#### [SELECTED EXCERPT]
^^^^^^^^^^^^^^^^

    Having more information from more viewpoints can combat groupthink, but in a fast-paced web-connected world it can also lead people to “learn” things that can potentially be harmful. The internet is full of conspiracy theories, contradictions, and PhotoShop. I think more access to information gives us more *options* and *viewpoints* but also puts a greater burden on us for skepticism and critical thinking. Access to information does not mean access to Truth, because “information” is filtered and shared by humans, who are flawed.

    Reply
    1. lsowa Post author

      Thanks for your response, Alda. You make some very good points, and trying to find “truth” in the multitude of publications out there is dizzying. I guess when I think about having control over what I learn, I think about having ready access to more topics of information rather than the validity of those sources, which certainly has to be considered as I choose what to believe. I think about content-based skills – if I want to learn how to program in a particular language (such as C++), I can likely find a great tutorial online. If I want to learn how to play the guitar, I can start with YouTube videos at home in the evenings rather than trying to schedule formal lessons. I’m hoping that coffee is “good”, but I can pull up the literature if I want to read the studies and try to make my own determination.

      Reply
  2. Owen

    This made me smile, “my 6th grade math teacher, who had low blood sugar and carried M&Ms in her pocket in case she got light-headed while working problems on the overhead projector (the one with the crank and roller on the side).” I love that…think of me the same way! 🙂

    Alda – good questions. Does quantity of information have a relationship to quality? A few years ago, when we had less available content, was it higher quality? What about 100 years ago? or more? People in the 1930’s certainly had some dangerous ideas floating around. How would/do those ideas fare in today’s world?

    Lastly, can you build a learning experience outside of someone’s individual learning style that will be powerful for them?
^^^^^^^^^^^^^^^^
#### [RAW DATA]
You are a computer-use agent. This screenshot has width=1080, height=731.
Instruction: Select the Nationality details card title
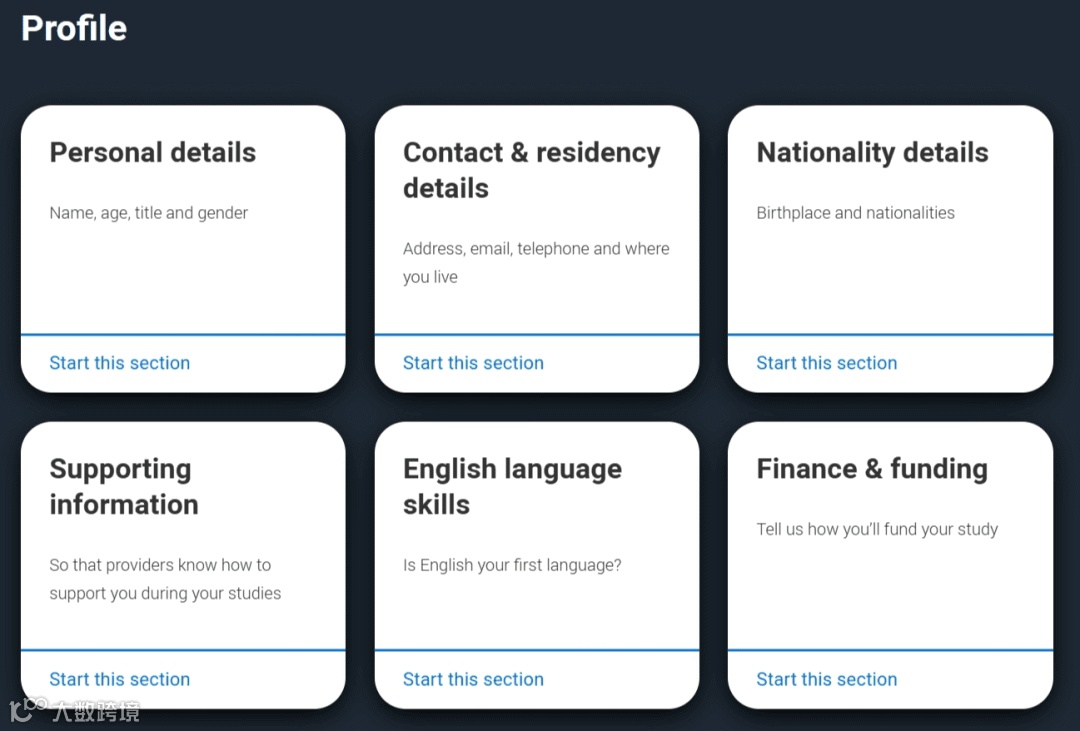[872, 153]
^^^^^^^^^^^^^^^^
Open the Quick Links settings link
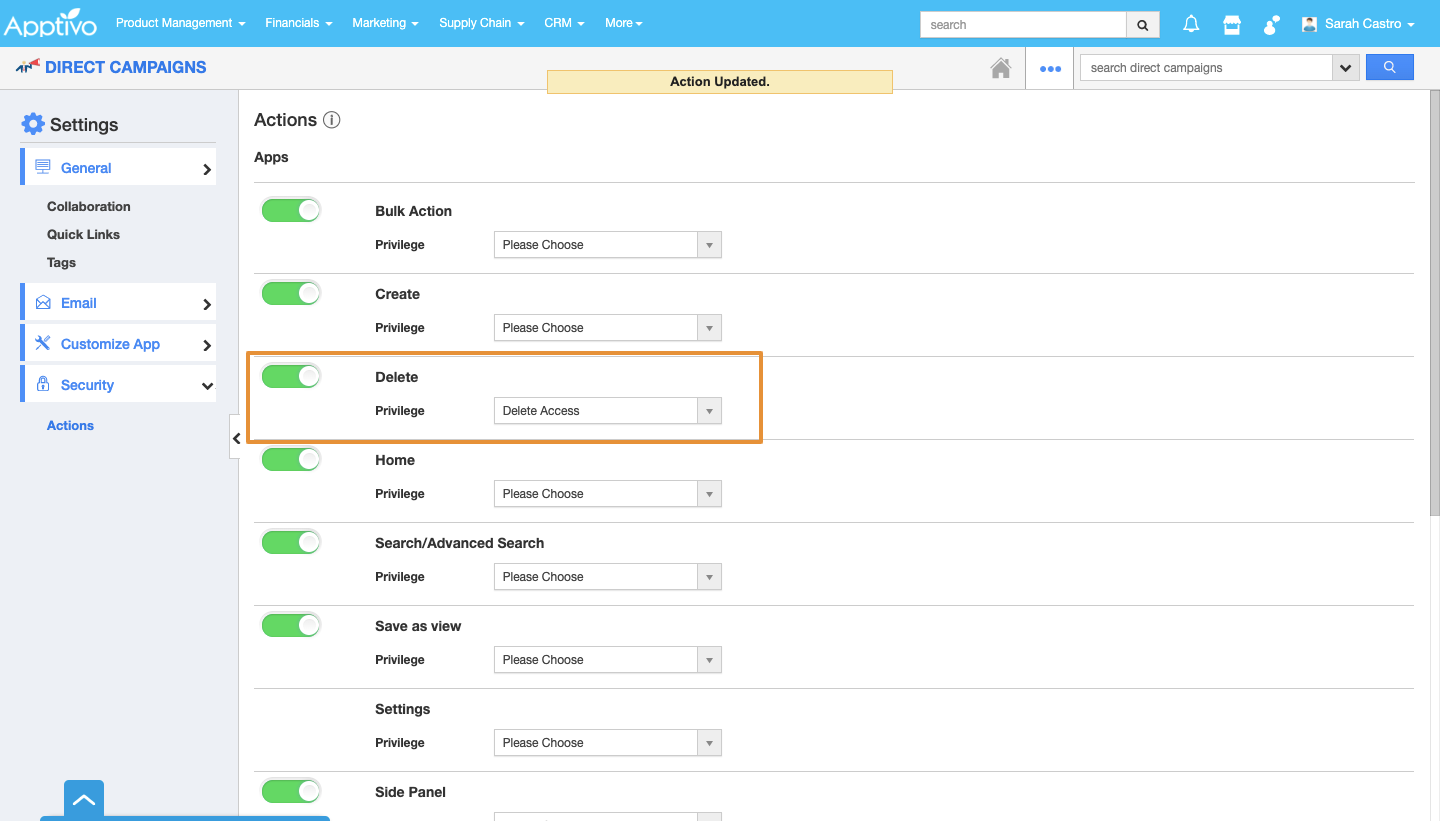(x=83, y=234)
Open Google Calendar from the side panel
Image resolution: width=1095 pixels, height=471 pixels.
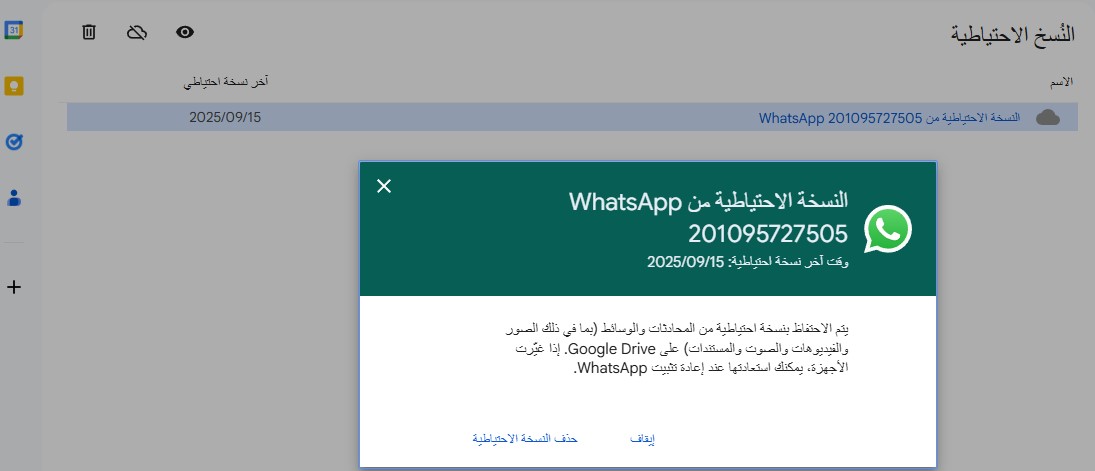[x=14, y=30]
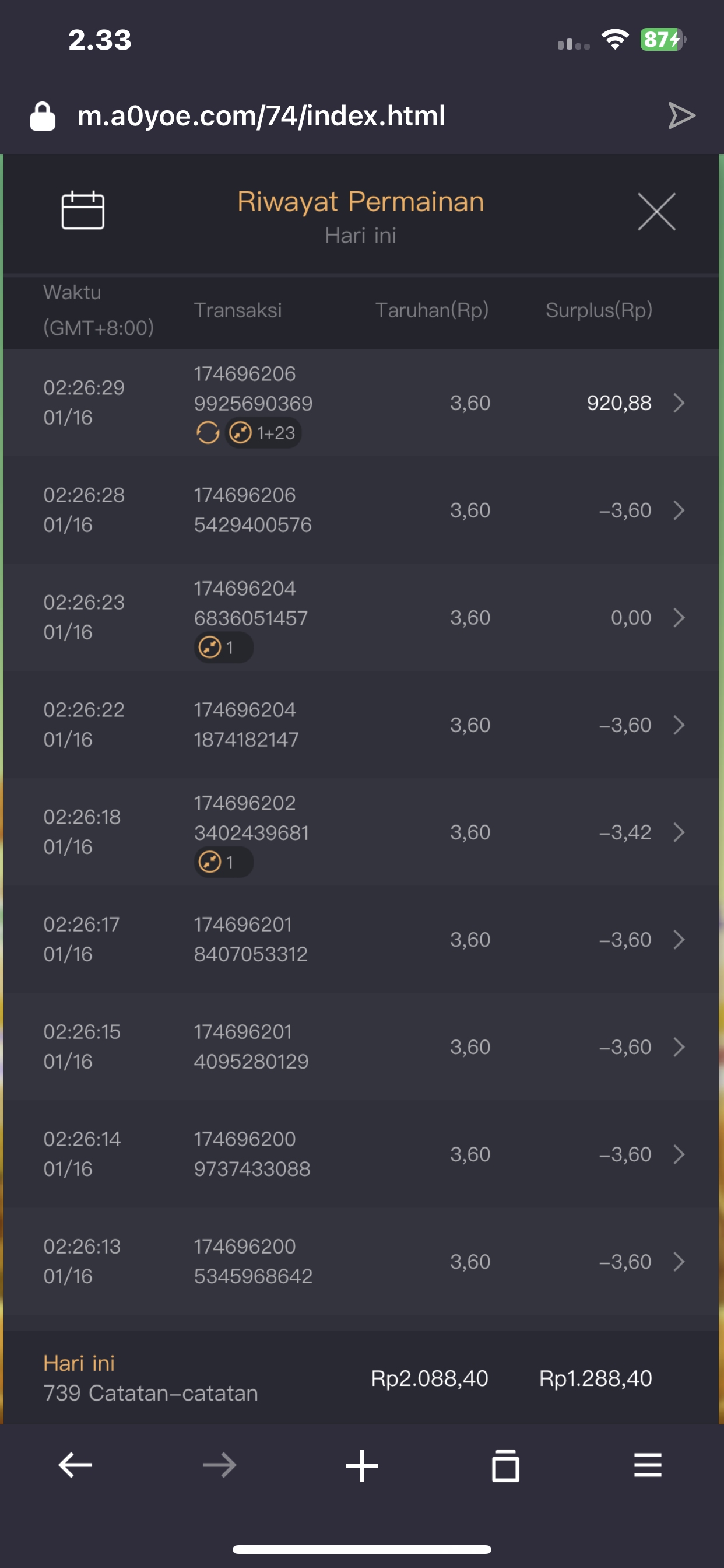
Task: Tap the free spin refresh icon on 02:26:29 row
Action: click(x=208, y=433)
^^^^^^^^^^^^^^^^
#### [BRIEF A]
In the comment thread on access to information, which instrument does the post author say could be learned from YouTube videos at home in the evenings?
#### [BRIEF B]
Resume the comment thread on access to information, picking up after its final question about learning styles.

#### [ANSWER BOX A]
The guitar.

#### [ANSWER BOX B]
    Reply
  3. kgebauer

    Control is more of an illusion than we think because so many things are outside of our control and many aspects of our daily life influence us. Control is an action as you point out, it is not something we just have, you have to work for your control. That is why, as Alda points out, critical thinking is important. We can’t take much at its word and must do research to form our own informed opinions and learning. This is the control we have, our critical thinking and discrimination of information skills. I think what Ally was trying to point out was the fact we are exposed to so much information that in that sense learning is out of our control, but only until we choose to think and look deeper into the information that we are exposed to. We can choose to learn or unlearn what we have been exposed to, that is in our control. What is out of our control is the news that pops up on MSN, Google, Yahoo, or the ads on Facebook etc. Those headlines are teaching and influencing our learning and we do not have much control over that. We can click on the link or even read new information in a magazine or newspaper. When we stop critically analyzing and evaluating that is when we let go of our control, when we stop thinking for ourselves.

    Your question, “Doesn’t access to an ever larger pool of information give us more complete control?” is an interesting one. Owen points out that no matter what century it is the quality of information available is not a guarantee, not matter how much of it is accessible. It gives us more of a sense of control because the information is easier to access and there is more of it, but you still need to approach it with the right learning skills in order for you to be in control of your learning and unlearning. The skill of being able to discern quality is essential if you are going to dive into the ocean of information available to the world today.

    Good points and questions. Thanks for sharing.